__CHALLENGE__
Reproduce the data word for word, from its first line through the line holding "Action: point(34,78)", inclusive.

(Records locating words and elements)
======
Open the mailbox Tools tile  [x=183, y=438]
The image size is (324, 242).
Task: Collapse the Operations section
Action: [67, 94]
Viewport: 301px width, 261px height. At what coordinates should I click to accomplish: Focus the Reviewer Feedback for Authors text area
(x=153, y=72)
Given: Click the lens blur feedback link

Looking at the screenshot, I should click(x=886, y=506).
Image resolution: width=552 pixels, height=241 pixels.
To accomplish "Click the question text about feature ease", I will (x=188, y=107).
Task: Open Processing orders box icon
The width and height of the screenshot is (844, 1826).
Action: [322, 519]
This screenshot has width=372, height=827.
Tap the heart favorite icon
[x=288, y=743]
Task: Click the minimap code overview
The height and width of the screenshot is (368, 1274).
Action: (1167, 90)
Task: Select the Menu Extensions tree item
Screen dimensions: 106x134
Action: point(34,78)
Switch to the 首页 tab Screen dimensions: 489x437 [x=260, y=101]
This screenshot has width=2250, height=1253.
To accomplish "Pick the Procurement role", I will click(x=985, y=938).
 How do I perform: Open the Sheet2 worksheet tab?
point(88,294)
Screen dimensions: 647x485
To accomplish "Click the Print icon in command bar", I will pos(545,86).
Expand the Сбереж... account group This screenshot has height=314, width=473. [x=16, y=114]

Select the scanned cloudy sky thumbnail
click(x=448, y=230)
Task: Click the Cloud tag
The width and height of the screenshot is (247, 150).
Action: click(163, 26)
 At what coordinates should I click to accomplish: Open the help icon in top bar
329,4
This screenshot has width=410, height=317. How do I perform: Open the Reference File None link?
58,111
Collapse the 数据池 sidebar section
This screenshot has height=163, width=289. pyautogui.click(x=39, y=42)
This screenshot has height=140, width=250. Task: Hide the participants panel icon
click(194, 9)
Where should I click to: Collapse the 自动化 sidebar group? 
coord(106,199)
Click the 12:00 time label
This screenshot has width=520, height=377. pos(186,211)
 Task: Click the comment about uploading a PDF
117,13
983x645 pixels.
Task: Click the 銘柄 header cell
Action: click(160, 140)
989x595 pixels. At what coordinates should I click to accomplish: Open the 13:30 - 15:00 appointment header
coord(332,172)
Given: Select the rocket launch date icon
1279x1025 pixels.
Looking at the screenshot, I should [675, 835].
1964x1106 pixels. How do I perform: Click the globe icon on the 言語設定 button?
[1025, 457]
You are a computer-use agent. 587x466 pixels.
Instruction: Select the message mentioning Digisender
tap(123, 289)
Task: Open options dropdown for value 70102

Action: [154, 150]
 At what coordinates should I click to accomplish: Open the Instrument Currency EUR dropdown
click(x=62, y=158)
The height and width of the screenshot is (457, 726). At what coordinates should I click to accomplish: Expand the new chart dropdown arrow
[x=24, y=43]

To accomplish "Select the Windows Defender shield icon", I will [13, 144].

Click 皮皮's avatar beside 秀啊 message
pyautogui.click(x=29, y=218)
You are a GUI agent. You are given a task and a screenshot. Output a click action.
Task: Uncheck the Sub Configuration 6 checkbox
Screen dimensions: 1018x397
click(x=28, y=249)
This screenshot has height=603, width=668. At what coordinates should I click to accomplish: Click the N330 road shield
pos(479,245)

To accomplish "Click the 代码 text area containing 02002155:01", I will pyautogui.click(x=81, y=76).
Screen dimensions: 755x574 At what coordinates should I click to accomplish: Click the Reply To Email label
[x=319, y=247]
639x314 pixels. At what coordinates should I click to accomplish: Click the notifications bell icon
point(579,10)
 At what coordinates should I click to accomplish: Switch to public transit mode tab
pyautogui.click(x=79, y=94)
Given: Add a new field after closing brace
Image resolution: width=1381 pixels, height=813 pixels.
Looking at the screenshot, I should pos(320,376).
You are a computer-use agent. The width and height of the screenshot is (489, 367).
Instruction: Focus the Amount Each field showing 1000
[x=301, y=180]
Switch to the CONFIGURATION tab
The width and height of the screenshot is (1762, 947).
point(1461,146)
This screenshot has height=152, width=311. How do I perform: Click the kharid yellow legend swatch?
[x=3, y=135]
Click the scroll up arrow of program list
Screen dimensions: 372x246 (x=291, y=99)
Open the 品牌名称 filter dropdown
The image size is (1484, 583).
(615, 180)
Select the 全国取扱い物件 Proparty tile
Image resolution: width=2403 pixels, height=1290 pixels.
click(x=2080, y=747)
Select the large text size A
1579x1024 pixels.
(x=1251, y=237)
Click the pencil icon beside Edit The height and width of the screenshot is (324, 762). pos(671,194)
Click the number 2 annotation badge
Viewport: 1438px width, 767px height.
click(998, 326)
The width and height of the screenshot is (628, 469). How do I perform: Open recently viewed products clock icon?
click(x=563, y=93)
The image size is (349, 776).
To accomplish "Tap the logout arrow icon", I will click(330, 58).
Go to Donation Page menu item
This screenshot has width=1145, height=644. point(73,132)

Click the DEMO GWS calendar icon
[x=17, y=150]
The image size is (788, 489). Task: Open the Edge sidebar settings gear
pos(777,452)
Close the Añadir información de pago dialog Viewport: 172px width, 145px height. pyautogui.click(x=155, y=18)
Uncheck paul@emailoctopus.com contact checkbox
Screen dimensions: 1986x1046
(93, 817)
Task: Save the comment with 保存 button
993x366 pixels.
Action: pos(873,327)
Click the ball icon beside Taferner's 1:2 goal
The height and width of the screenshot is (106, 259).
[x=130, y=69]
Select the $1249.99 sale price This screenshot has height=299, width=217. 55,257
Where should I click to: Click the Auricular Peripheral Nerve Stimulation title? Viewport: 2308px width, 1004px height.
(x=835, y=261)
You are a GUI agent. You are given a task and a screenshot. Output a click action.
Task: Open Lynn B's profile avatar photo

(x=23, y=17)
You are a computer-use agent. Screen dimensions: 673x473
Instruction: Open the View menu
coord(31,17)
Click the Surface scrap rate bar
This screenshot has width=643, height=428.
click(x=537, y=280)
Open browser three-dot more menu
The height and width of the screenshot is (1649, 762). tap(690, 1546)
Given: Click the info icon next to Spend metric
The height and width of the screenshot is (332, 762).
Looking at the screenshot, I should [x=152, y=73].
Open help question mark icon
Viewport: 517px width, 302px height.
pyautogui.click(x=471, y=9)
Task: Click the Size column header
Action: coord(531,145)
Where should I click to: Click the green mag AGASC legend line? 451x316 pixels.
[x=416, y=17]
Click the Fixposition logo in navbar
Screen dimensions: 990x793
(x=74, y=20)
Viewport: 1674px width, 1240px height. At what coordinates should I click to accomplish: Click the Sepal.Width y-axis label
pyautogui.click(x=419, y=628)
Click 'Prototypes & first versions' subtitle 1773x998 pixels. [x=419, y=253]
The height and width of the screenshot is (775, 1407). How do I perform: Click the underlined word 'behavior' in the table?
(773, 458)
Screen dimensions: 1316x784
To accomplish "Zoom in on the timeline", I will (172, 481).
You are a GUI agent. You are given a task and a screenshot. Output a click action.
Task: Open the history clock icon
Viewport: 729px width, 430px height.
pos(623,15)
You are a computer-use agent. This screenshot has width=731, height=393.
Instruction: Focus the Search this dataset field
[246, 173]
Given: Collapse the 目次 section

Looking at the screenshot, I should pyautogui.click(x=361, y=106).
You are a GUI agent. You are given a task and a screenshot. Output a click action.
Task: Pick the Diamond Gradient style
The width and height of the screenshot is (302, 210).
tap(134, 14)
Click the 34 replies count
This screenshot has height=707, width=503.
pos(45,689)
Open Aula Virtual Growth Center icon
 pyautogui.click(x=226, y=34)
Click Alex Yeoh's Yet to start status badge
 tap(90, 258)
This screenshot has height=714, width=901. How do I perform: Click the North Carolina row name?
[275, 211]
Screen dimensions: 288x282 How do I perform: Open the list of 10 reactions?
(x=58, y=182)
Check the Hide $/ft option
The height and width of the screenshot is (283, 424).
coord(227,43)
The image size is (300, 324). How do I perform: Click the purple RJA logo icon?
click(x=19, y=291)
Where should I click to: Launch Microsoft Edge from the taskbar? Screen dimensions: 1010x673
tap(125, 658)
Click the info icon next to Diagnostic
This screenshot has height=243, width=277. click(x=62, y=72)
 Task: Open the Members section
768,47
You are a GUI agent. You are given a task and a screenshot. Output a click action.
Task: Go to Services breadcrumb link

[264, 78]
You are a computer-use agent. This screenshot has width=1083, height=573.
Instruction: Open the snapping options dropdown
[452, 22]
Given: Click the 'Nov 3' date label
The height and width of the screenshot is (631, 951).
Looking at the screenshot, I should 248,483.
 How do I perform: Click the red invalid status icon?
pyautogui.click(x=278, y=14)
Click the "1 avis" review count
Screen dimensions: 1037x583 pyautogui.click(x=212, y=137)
======
__ANSWER TO THIS PROBLEM__
Open the mailbox Tools tile  [x=183, y=438]
The image size is (324, 242).
Task: Collapse the Operations section
Action: [67, 94]
Viewport: 301px width, 261px height. At what coordinates should I click to accomplish: Focus the Reviewer Feedback for Authors text area
(x=153, y=72)
Given: Click the lens blur feedback link

Looking at the screenshot, I should click(x=886, y=506).
Image resolution: width=552 pixels, height=241 pixels.
To accomplish "Click the question text about feature ease", I will (x=188, y=107).
Task: Open Processing orders box icon
The width and height of the screenshot is (844, 1826).
Action: [322, 519]
This screenshot has width=372, height=827.
Tap the heart favorite icon
[x=288, y=743]
Task: Click the minimap code overview
The height and width of the screenshot is (368, 1274).
Action: (1167, 90)
Task: Select the Menu Extensions tree item
Screen dimensions: 106x134
Action: point(34,78)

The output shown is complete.